將2 mg rNspA與弗氏佐劑混合，每次間隔1周皮內多點免疫家兔3次，末次免疫后10 d心臟采血后分離血清，采用免疫擴散試驗檢測其效價。Western Blot檢測rNspA的免疫原，10%SDS-PAGE鑒定重組蛋白rNspA并電轉至PVDF膜，rNsp的兔抗血清1︰500稀釋后為一抗，辣根過氧化物酶標記羊抗兔IgG（Jackson Immuno Research）1∶3000稀釋后為二抗。

2 結果

2.1 nspA基因擴增、克隆和測序結果

PCR產物1.5%瓊脂糖凝膠電泳檢測，525 bp處有nspA基因擴增片段。T-A克隆重組質粒pMD18-TnspA和亞克隆重組質粒pET42anspA經BamHⅠ和Hind Ⅲ雙酶切后可獲得預期的酶切圖譜（圖1）。克隆和亞克隆重組質粒測序結果nspA基因核苷酸和氨基酸序列與GenBank中登錄的相應序列（AY157539.1）完全相同。

2.2 rNspA的表達和提純效果

SDS-PAGE結果顯示，目的重組融合蛋白rNspA表達量最高，可達細菌總蛋白的40.1%，Ni-NTA親和層析法提純后rNspA顯示為單一的蛋白條帶（圖2）。

2.3 目的重組蛋白免疫原性檢測結果

rNspA兔抗血清免疫雙擴效價為1∶4。Western blot結果表明，rNspA兔抗血清能有效識別rNspA并與之結合（圖2）。

3 討論

人類是淋病奈瑟菌唯一的自然宿主，主要通過性接觸傳播，淋病奈瑟菌引起的淋病是我國最常見性病之一。淋病奈瑟菌侵襲患者泌尿生殖系統，感染后出現尿道炎和宮頸炎以及附睪炎、盆腔炎等并發癥，女性患者還可由于并發癥造成不育、宮外孕等嚴重后果[4-6]。解放前我國淋病流行十分嚴重，經綜合治理到二十世紀六十年代中期，淋病在我國已基本消滅，但八十年代后隨著改革開放淋病又重新傳入我國，到了二十世紀末，淋病發病率位居我國性病之首，隨著抗生素廣泛應用，2000年后淋病的發病率雖有下降，但總體數量仍然龐大，淋病感染不容忽視[5，6]。根據中國疾病預防控制中心公布的甲、乙類傳染病統計數據，2009年和2010年我國淋病患者數分別為105 544人和119 824人。且由于臨床藥物使用混亂、劑量不足、療程不規范及部分患者在無任何指征情況下自行隨意用藥等，導致淋病奈瑟菌的耐藥性日趨增強，給淋病治療帶來了困難[4]。淋病發病率高和淋病奈瑟菌耐藥性強是擺在世界各國衛生部門亟待解決的難題。各國都在尋找淋病新的治療和預防方法，疫苗成為研究的熱點。目前研究較多的候選疫苗，如Por、Pil、Opa、Los等[3]。但研究發現上述候選疫苗的抗原都存在不同程度的變異容易產生免疫逃逸。文獻報道淋病奈瑟菌nspA基因編碼的NspA氨基酸序列同源性高達98%，與腦膜炎奈瑟菌的同源性也達93%，說明該序列非常保守，是一個很好的疫苗候選者[3]。
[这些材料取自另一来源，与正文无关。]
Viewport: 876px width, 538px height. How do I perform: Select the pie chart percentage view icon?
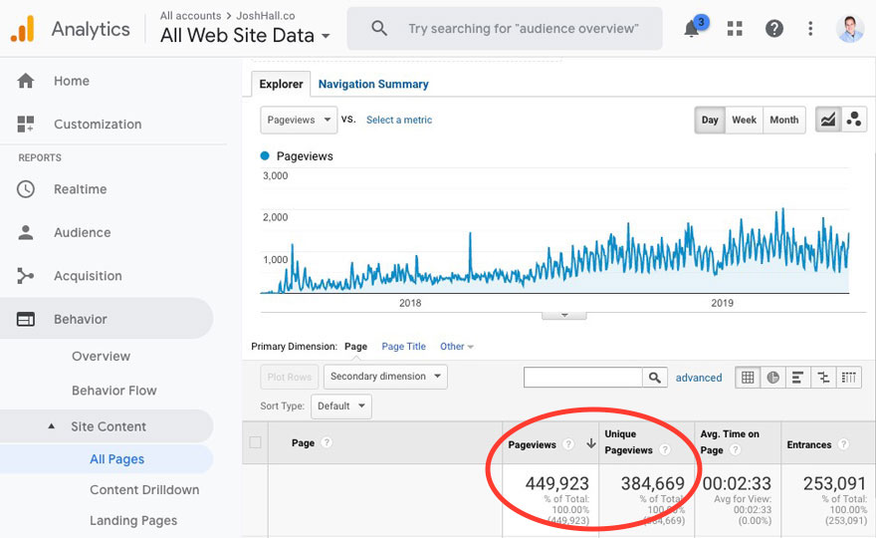point(772,378)
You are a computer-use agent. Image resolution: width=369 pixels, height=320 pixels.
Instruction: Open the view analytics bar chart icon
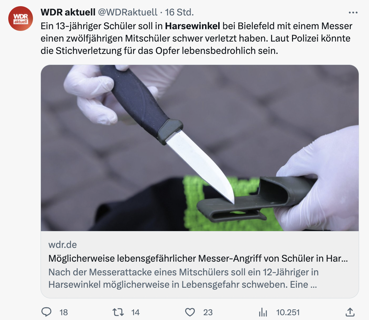(263, 312)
我們根據GenBank公布的淋病奈瑟菌WHO-A株nspA基因序列設計引物并進行克隆、表達，構建的原核表達系統E.coli BL21pET42a-nspA在37℃ 1.0 mmol/L的IPTG誘導下重組蛋白rNspA表達量可達細菌總蛋白量40.1%，即使在較低濃度的誘導劑（0.1 mmol/L的IPTG）作用下rNspA的量可達細菌總蛋白量的35%以上，并且主要以包涵體形式存在，這有利于產業化。Western bolt結果證實，rNspA兔抗血清與rNspA結合能有效識別，說明rNspA具有被抗體識別的抗原決定簇，具有良好的免疫反應性。免疫雙擴效價為1∶4，說明rNspA免疫家兔后能產生高效價抗體，具有良好的抗原性。
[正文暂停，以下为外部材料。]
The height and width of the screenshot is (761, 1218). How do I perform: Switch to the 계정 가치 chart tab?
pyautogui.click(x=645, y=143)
綜上所述，我們已成功建立了rNspA高效表達系統，所表達的rNspA有良好的免疫原性，可作為基因工程疫苗的候選抗原。

[參考文獻]

[1] Sun AH， Fan XL， Gu Y， et al. Predominant porB1A and porb1B genotypes and correlateion of gene mutations with drug resistance in Neisseria gonorrhoeae isolates in Eastern China[J]. BMC Infectious Diseases，2010，10（10）：323-310.

[2] Plant LJ，Jonsson AB. Type IV pili of Neisseria gonorrhoeae influence the activation of human CD4+ T cells[J]. Infect Immun，2006，74（1）：442-448.

[3] Plante M，Cadieux N，Rioux CR，et al. Antigenic and molecular conservation of the gonococcal NspA protein[J]. Infect Immun，1999，67（6）：2855-2861.

[4] Workowski KA，Berman SM. Sexually transmitted diseases treatment guidelines[J]. MMWR Recomm Rep，2006，55（RR11）：1-94.

[5] Tazi1 L，Losada MP，Gu WM，et al. Population dynamics of Neisseria gonorrhoeae in Shanghai，China：a comparative study[J]. BMC Infectious Diseases，2010，10（13）：1-8.

[6] Su X，Jing F，Qimuge D，et al. Surveillance of antimicrobial susceptibilities in Neisseria gonorrhoeae in Nanjing，China，1999-2006[J]. Sex Transm Dis，2007，34（12）：995-999.

（收稿日期：2011-11-08）